SUPPLIED DATA

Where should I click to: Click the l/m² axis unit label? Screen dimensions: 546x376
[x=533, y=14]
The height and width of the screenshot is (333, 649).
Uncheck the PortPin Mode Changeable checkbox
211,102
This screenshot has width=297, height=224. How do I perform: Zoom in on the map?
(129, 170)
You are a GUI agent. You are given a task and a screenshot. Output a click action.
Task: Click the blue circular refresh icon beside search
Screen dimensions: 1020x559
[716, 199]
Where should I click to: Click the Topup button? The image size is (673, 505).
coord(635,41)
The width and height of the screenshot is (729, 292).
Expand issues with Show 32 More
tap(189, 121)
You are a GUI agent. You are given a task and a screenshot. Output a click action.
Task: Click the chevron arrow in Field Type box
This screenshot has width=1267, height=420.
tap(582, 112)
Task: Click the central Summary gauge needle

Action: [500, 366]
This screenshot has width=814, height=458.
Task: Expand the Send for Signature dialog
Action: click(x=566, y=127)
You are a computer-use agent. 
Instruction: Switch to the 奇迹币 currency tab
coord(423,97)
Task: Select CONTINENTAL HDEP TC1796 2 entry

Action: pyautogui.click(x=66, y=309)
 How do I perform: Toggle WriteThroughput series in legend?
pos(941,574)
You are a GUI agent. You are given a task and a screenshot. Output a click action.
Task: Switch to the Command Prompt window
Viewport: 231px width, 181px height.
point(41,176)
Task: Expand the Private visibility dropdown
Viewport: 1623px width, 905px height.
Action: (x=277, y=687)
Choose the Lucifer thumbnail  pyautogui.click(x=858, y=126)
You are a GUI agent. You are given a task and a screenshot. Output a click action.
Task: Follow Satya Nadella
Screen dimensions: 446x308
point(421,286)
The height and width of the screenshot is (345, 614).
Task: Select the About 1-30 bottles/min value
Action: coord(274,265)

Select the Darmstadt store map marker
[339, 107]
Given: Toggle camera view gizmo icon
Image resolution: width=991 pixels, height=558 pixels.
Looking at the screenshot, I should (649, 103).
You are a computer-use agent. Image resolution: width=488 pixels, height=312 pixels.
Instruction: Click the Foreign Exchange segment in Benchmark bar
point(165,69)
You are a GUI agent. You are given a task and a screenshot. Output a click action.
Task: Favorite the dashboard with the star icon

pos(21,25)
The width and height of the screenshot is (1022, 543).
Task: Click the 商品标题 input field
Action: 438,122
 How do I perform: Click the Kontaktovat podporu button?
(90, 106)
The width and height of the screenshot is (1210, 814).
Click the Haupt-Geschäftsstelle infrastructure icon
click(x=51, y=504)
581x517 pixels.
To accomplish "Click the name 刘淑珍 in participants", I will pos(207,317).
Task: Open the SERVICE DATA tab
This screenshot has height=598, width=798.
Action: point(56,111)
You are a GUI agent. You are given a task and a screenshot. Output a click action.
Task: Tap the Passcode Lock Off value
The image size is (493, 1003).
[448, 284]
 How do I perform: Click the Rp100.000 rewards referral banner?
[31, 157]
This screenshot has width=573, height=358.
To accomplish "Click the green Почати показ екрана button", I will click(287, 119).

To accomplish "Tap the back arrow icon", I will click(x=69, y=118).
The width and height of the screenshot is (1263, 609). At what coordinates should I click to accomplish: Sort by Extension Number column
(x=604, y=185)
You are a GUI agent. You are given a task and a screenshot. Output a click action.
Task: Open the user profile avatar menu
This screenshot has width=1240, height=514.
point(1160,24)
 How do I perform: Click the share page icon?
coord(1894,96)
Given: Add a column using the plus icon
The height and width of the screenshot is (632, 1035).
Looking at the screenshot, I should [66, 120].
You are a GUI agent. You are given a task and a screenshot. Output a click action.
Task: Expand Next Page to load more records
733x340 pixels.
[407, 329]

WRITTEN REQUEST
Can you quote all of the material above, verbatim and in full?

EXERCISE RESULT
Where should I click to: Click the l/m² axis unit label? Screen dimensions: 546x376
[x=533, y=14]
The height and width of the screenshot is (333, 649).
Uncheck the PortPin Mode Changeable checkbox
211,102
This screenshot has width=297, height=224. How do I perform: Zoom in on the map?
(129, 170)
You are a GUI agent. You are given a task and a screenshot. Output a click action.
Task: Click the blue circular refresh icon beside search
Screen dimensions: 1020x559
[716, 199]
Where should I click to: Click the Topup button? The image size is (673, 505).
coord(635,41)
The width and height of the screenshot is (729, 292).
Expand issues with Show 32 More
tap(189, 121)
You are a GUI agent. You are given a task and a screenshot. Output a click action.
Task: Click the chevron arrow in Field Type box
This screenshot has width=1267, height=420.
tap(582, 112)
Task: Click the central Summary gauge needle

Action: [500, 366]
This screenshot has width=814, height=458.
Task: Expand the Send for Signature dialog
Action: click(x=566, y=127)
You are a computer-use agent. 
Instruction: Switch to the 奇迹币 currency tab
coord(423,97)
Task: Select CONTINENTAL HDEP TC1796 2 entry

Action: pyautogui.click(x=66, y=309)
 How do I perform: Toggle WriteThroughput series in legend?
pos(941,574)
You are a GUI agent. You are given a task and a screenshot. Output a click action.
Task: Switch to the Command Prompt window
Viewport: 231px width, 181px height.
point(41,176)
Task: Expand the Private visibility dropdown
Viewport: 1623px width, 905px height.
Action: (x=277, y=687)
Choose the Lucifer thumbnail  pyautogui.click(x=858, y=126)
You are a GUI agent. You are given a task and a screenshot. Output a click action.
Task: Follow Satya Nadella
Screen dimensions: 446x308
point(421,286)
The height and width of the screenshot is (345, 614).
Task: Select the About 1-30 bottles/min value
Action: coord(274,265)

Select the Darmstadt store map marker
[339, 107]
Given: Toggle camera view gizmo icon
Image resolution: width=991 pixels, height=558 pixels.
Looking at the screenshot, I should (649, 103).
You are a computer-use agent. Image resolution: width=488 pixels, height=312 pixels.
Instruction: Click the Foreign Exchange segment in Benchmark bar
point(165,69)
You are a GUI agent. You are given a task and a screenshot. Output a click action.
Task: Favorite the dashboard with the star icon

pos(21,25)
The width and height of the screenshot is (1022, 543).
Task: Click the 商品标题 input field
Action: 438,122
 How do I perform: Click the Kontaktovat podporu button?
(90, 106)
The width and height of the screenshot is (1210, 814).
Click the Haupt-Geschäftsstelle infrastructure icon
click(x=51, y=504)
581x517 pixels.
To accomplish "Click the name 刘淑珍 in participants", I will pos(207,317).
Task: Open the SERVICE DATA tab
This screenshot has height=598, width=798.
Action: point(56,111)
You are a GUI agent. You are given a task and a screenshot. Output a click action.
Task: Tap the Passcode Lock Off value
The image size is (493, 1003).
[448, 284]
 How do I perform: Click the Rp100.000 rewards referral banner?
[31, 157]
This screenshot has width=573, height=358.
To accomplish "Click the green Почати показ екрана button", I will click(287, 119).

To accomplish "Tap the back arrow icon", I will click(x=69, y=118).
The width and height of the screenshot is (1263, 609). At what coordinates should I click to accomplish: Sort by Extension Number column
(x=604, y=185)
You are a GUI agent. You are given a task and a screenshot. Output a click action.
Task: Open the user profile avatar menu
This screenshot has width=1240, height=514.
point(1160,24)
 How do I perform: Click the share page icon?
coord(1894,96)
Given: Add a column using the plus icon
The height and width of the screenshot is (632, 1035).
Looking at the screenshot, I should [66, 120].
You are a GUI agent. You are given a task and a screenshot. Output a click action.
Task: Expand Next Page to load more records
733x340 pixels.
[407, 329]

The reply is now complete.